#### Entries provided

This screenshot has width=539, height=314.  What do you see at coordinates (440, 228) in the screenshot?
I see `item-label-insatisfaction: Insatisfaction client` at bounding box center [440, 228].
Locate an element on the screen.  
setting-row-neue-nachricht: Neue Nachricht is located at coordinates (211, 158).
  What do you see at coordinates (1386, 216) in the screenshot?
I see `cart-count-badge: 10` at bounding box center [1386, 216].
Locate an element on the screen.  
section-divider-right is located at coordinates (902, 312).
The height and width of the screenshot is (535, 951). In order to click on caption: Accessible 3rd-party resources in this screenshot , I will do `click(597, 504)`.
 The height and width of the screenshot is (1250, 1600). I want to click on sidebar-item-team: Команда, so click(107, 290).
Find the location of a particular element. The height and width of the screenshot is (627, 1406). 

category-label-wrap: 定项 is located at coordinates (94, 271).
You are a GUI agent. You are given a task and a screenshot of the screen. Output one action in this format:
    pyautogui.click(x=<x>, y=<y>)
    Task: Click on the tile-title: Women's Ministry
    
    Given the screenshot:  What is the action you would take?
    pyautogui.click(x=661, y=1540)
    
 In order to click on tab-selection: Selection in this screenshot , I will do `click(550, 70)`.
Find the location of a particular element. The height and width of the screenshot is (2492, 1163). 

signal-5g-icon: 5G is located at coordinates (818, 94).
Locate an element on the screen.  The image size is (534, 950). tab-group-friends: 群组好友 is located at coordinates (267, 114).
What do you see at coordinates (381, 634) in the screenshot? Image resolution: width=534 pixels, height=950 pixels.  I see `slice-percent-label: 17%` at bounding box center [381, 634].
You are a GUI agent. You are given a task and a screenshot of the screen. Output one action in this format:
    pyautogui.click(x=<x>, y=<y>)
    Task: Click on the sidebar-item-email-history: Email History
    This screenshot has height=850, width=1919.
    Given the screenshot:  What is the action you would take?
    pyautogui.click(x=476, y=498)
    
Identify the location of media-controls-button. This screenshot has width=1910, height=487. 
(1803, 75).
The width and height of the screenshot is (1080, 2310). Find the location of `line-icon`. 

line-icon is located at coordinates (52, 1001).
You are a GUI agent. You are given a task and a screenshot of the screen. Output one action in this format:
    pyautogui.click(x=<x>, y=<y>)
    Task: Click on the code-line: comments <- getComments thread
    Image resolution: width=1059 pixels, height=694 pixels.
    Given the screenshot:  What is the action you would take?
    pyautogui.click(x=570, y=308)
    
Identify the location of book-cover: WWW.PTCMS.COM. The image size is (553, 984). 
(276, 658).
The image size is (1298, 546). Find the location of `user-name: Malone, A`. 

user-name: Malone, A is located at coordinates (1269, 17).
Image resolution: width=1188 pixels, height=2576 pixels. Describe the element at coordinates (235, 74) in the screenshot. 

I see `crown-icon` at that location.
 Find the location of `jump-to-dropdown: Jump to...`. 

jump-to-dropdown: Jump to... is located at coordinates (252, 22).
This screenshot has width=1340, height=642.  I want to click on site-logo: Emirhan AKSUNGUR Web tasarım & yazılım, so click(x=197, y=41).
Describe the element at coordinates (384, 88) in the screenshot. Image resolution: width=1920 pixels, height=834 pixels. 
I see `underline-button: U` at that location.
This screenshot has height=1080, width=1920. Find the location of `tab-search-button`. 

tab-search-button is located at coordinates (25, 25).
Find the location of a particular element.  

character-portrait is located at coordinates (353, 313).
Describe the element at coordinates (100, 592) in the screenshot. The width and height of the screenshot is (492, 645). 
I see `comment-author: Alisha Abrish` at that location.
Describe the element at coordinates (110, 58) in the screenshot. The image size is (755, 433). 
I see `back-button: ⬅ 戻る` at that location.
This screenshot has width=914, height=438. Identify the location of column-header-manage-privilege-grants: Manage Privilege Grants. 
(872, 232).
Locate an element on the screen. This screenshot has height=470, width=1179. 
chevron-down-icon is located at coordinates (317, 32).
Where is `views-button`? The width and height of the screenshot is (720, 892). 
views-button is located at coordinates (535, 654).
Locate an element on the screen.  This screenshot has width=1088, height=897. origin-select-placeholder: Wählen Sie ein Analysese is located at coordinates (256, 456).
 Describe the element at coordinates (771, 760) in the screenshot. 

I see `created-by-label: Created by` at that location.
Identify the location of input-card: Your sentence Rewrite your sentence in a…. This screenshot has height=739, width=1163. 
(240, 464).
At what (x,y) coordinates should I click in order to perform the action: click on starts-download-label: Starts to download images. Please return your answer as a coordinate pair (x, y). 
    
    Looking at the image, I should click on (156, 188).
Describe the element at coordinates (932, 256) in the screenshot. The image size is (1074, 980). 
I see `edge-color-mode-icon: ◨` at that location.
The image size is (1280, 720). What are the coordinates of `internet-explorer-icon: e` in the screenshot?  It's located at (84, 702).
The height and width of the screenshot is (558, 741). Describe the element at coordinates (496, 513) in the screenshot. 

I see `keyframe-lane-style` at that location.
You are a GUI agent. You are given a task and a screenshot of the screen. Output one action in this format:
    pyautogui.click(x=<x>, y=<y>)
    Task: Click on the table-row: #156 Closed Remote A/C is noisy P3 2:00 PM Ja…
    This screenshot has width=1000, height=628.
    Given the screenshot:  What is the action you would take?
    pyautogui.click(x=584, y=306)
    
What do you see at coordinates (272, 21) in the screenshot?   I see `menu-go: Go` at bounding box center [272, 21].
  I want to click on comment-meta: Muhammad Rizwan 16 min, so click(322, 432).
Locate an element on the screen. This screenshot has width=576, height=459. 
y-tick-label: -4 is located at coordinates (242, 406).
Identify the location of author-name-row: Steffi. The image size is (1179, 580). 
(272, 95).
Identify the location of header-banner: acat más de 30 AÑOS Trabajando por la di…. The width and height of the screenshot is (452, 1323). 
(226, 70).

########

*Problem to solve*: Could you express the listing, from its start through the line containing "What do you see at coordinates (381, 634)", as a Markdown table with the columns Row and Line, numbering each row and leaving out blank lines?

*Solution*:
| Row | Line |
|---|---|
| 1 | This screenshot has width=539, height=314.  What do you see at coordinates (440, 228) in the screenshot? |
| 2 | I see `item-label-insatisfaction: Insatisfaction client` at bounding box center [440, 228]. |
| 3 | Locate an element on the screen.   |
| 4 | setting-row-neue-nachricht: Neue Nachricht is located at coordinates (211, 158). |
| 5 |   What do you see at coordinates (1386, 216) in the screenshot? |
| 6 | I see `cart-count-badge: 10` at bounding box center [1386, 216]. |
| 7 | Locate an element on the screen.   |
| 8 | section-divider-right is located at coordinates (902, 312). |
| 9 | The height and width of the screenshot is (535, 951). In order to click on caption: Accessible 3rd-party resources in this screenshot , I will do `click(597, 504)`. |
| 10 |  The height and width of the screenshot is (1250, 1600). I want to click on sidebar-item-team: Команда, so click(107, 290). |
| 11 | Find the location of a particular element. The height and width of the screenshot is (627, 1406).  |
| 12 | category-label-wrap: 定项 is located at coordinates (94, 271). |
| 13 | You are a GUI agent. You are given a task and a screenshot of the screen. Output one action in this format: |
| 14 |     pyautogui.click(x=<x>, y=<y>) |
| 15 |     Task: Click on the tile-title: Women's Ministry |
| 16 |     Given the screenshot:  What is the action you would take? |
| 17 |     pyautogui.click(x=661, y=1540) |
| 18 |  In order to click on tab-selection: Selection in this screenshot , I will do `click(550, 70)`. |
| 19 | Find the location of a particular element. The height and width of the screenshot is (2492, 1163).  |
| 20 | signal-5g-icon: 5G is located at coordinates (818, 94). |
| 21 | Locate an element on the screen.  The image size is (534, 950). tab-group-friends: 群组好友 is located at coordinates (267, 114). |
| 22 | What do you see at coordinates (381, 634) in the screenshot? Image resolution: width=534 pixels, height=950 pixels.  I see `slice-percent-label: 17%` at bounding box center [381, 634]. |